Missing nodes on pages in certain cases

Hi Team!

I would like to insert a text shape to all pages of doc and docx documents. I have implemented a simple algorithm for this purpose that I am also attaching to this post in a form of a simple demo project but I experienced some strange behaviours in cases when the document contains a paragraph that spans multiple pages.

You can run the attached demo project that tries to add a shape to all the pages of 4 different input files and produces an output file in the project’s output folder. You can analyze the output files and the console logs as well - in this case, please always focus on “Paragraph 2” log section for every file because that is the only paragraph in the input files, the other 3 paragraphs were inserted by your lib I guess since I tried with an unlicensed version of Aspose.Words. You may try to run it with a licensed library and it will not be an issue anymore then I think.

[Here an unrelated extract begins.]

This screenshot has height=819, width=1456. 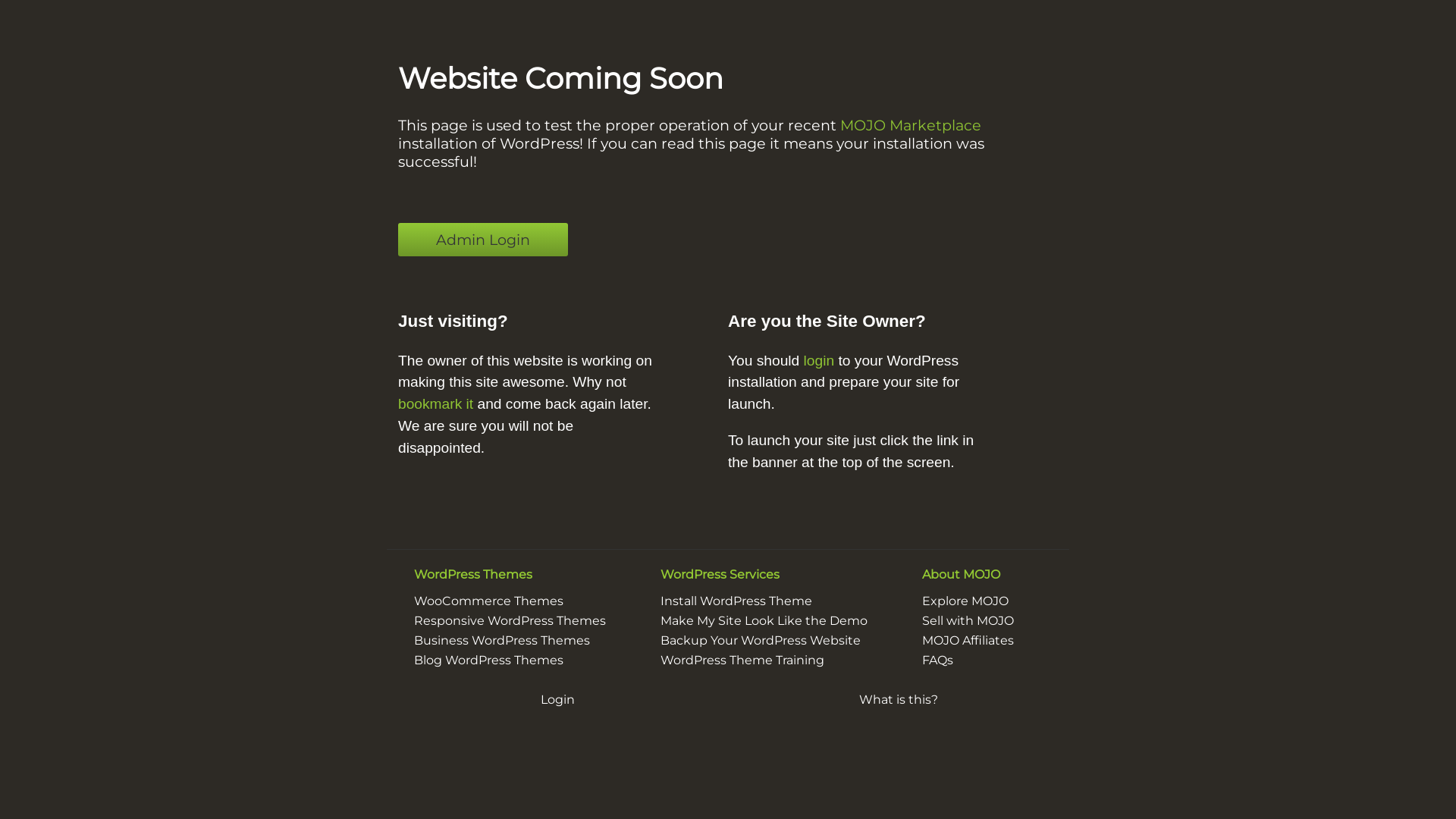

The problem is that in test1.doc and in test2.doc some pages are skipped, i.e., there will be no shape on them at the end of the process. My idea was to retrieve the start page index of the actual node and if there is no shape on that page, then insert one. However, it is not sure that the nodes are located page by page - I can see from the logs that for test1.doc for example, the start page index for the 3rd node is 1 but the end page index is 3. I may resolve this by taking end page index into consideration too among start page index but still, what about page 2 in this case? Can I achieve somehow to retrieve a node from that page too in order to be able to add a shape to that page?

The situation is similar in case of test2.doc as well, however, as for test2.docx and test3.doc, their output files contain the shape on all of their pages, i.e., there are nodes on every page, although they consist of 1 single paragraph too. What is the cause of this difference compared to the other 2 files?

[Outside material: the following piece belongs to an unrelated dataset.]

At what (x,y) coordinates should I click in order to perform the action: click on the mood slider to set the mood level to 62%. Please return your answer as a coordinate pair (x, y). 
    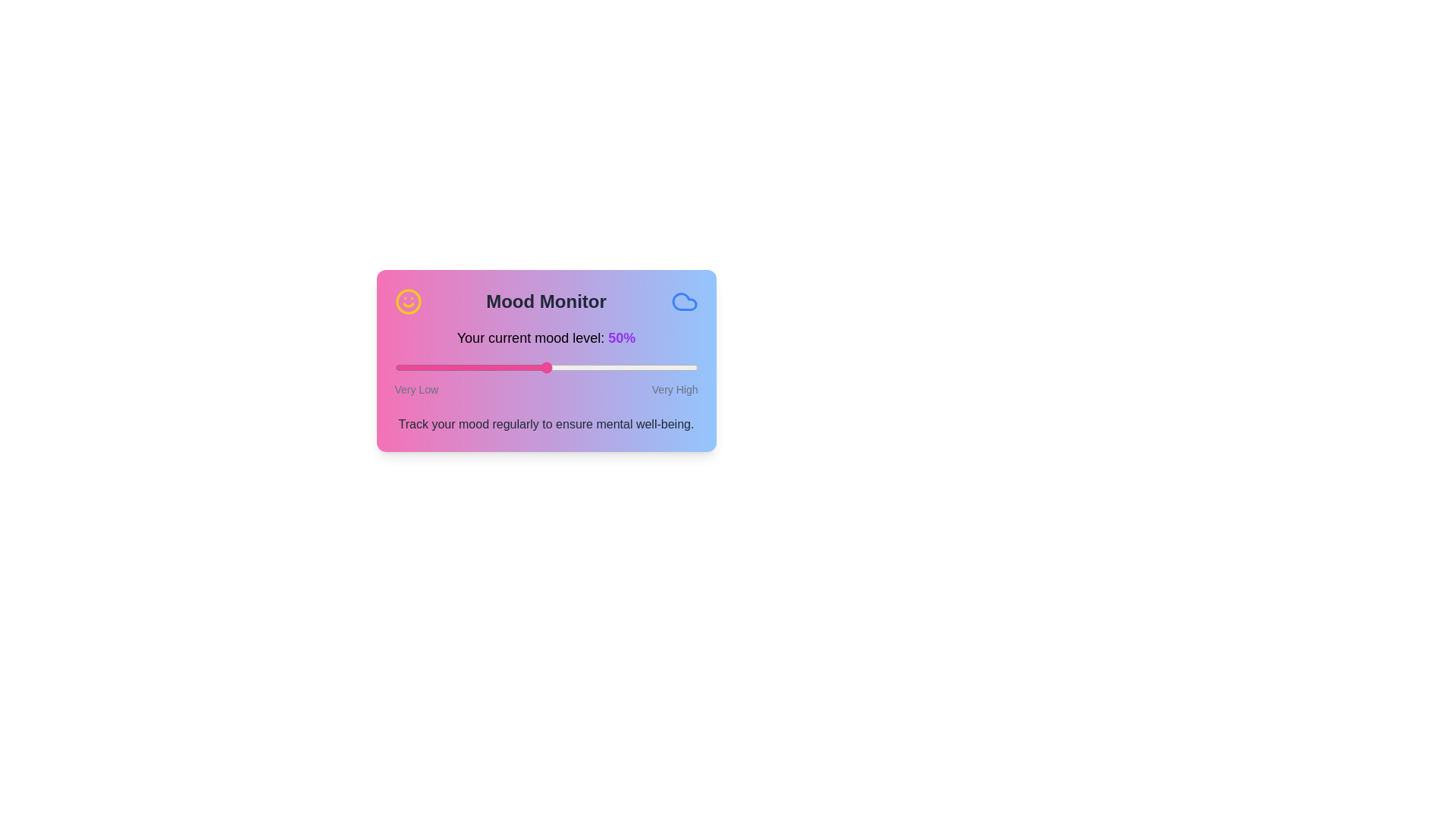
    Looking at the image, I should click on (582, 368).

The issue occurs on Linux and Windows platforms as well. I used the latest Aspose.Words lib (22.4). For creating and opening input and output documents, MS Office 2016 was used on Windows platform.

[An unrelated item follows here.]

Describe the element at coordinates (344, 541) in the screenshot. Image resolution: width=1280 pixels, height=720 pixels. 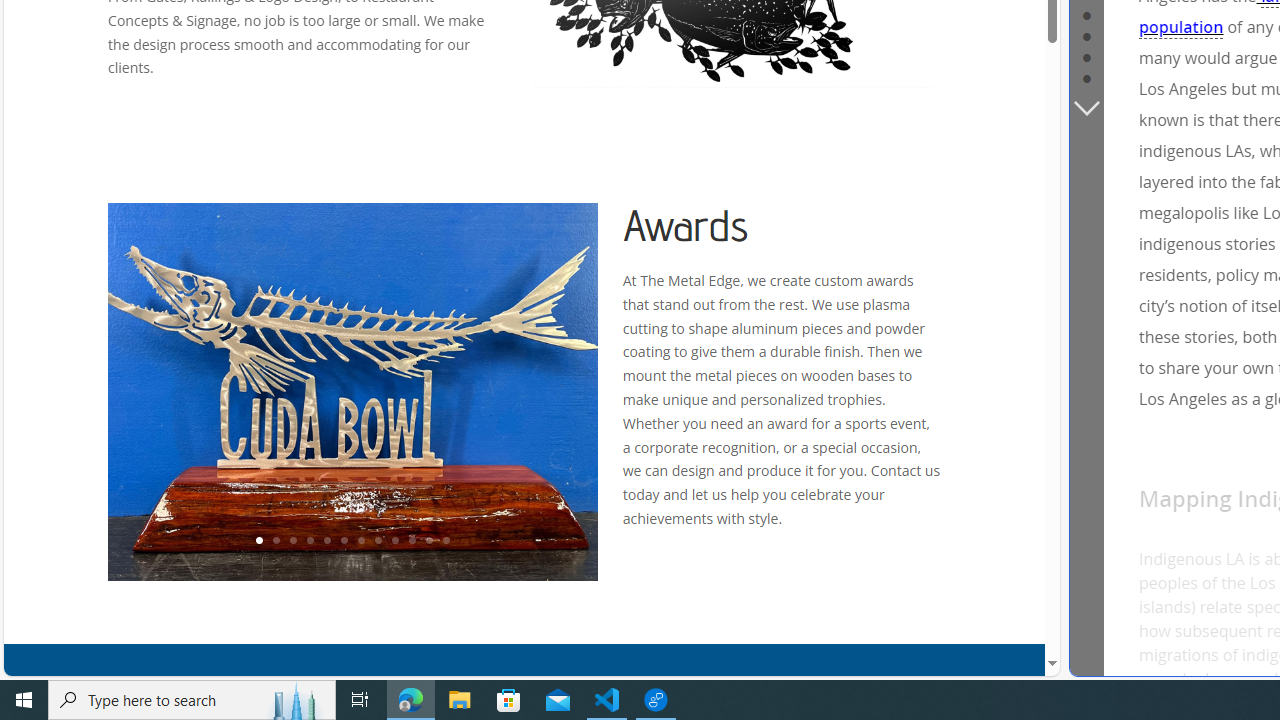
I see `'6'` at that location.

Could you please provide any help or solution for my issue or is it a problem related to the structure of Word documents that cannot be resolved?

Thank you in advance,
Tamas Boldizsar

word_watermark.zip (95.3 KB)

@tamas.boldizsar The problem occurs because in your documents there are Run nodes with very very long text that spans several pages. See the screenshot:


So, you should split the run into parts to get the desired output. For example you can use code similar to the code suggested here.
Also, if you need simply insert a watermark into the document, you can use a build in feature Watermark.SetText. But in this case watermark is inserted into the document in header and appears in the background.

1 Like

@alexey.noskov

Thank you for the suggestion! I will try it.

Best regards,
Tamas Boldizsar

1 Like